- Stored data entries -
↓
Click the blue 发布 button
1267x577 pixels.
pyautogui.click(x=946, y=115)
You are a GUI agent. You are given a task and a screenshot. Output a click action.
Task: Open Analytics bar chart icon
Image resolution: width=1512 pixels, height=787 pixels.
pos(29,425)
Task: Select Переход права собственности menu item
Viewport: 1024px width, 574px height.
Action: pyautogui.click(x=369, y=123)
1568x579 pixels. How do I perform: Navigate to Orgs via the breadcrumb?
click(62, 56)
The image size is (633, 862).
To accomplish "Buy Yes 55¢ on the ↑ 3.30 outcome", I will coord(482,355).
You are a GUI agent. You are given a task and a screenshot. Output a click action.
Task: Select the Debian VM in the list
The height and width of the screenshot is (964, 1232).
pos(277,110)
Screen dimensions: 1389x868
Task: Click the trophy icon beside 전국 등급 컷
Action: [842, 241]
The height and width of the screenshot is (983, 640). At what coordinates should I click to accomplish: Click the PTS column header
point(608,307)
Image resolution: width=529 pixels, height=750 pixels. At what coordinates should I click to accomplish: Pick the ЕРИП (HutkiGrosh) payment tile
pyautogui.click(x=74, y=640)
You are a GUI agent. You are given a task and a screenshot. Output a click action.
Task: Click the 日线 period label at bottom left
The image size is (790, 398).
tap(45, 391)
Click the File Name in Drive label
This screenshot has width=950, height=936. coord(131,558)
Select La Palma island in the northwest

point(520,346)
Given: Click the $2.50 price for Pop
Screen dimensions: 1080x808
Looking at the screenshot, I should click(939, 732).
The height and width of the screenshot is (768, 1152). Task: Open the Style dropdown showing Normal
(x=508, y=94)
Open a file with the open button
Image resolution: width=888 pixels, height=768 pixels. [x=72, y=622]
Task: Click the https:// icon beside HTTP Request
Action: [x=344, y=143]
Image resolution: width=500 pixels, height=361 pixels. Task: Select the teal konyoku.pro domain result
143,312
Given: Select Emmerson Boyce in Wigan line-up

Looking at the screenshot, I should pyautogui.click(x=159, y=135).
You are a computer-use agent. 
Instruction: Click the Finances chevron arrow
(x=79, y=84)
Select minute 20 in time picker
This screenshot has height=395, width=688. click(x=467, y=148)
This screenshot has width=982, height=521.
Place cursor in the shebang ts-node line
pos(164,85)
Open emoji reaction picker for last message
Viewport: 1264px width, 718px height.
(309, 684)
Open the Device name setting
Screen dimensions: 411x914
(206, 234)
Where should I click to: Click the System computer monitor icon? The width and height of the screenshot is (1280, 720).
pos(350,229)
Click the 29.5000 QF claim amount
↑
- Aim of the task -
Your answer must be the lines from the one with "Viewport: 1264px width, 718px height." through the last line of the data, repeated exactly and with nothing else.

- Written solution -
Viewport: 1264px width, 718px height.
(309, 684)
Open the Device name setting
Screen dimensions: 411x914
(206, 234)
Where should I click to: Click the System computer monitor icon? The width and height of the screenshot is (1280, 720).
pos(350,229)
Click the 29.5000 QF claim amount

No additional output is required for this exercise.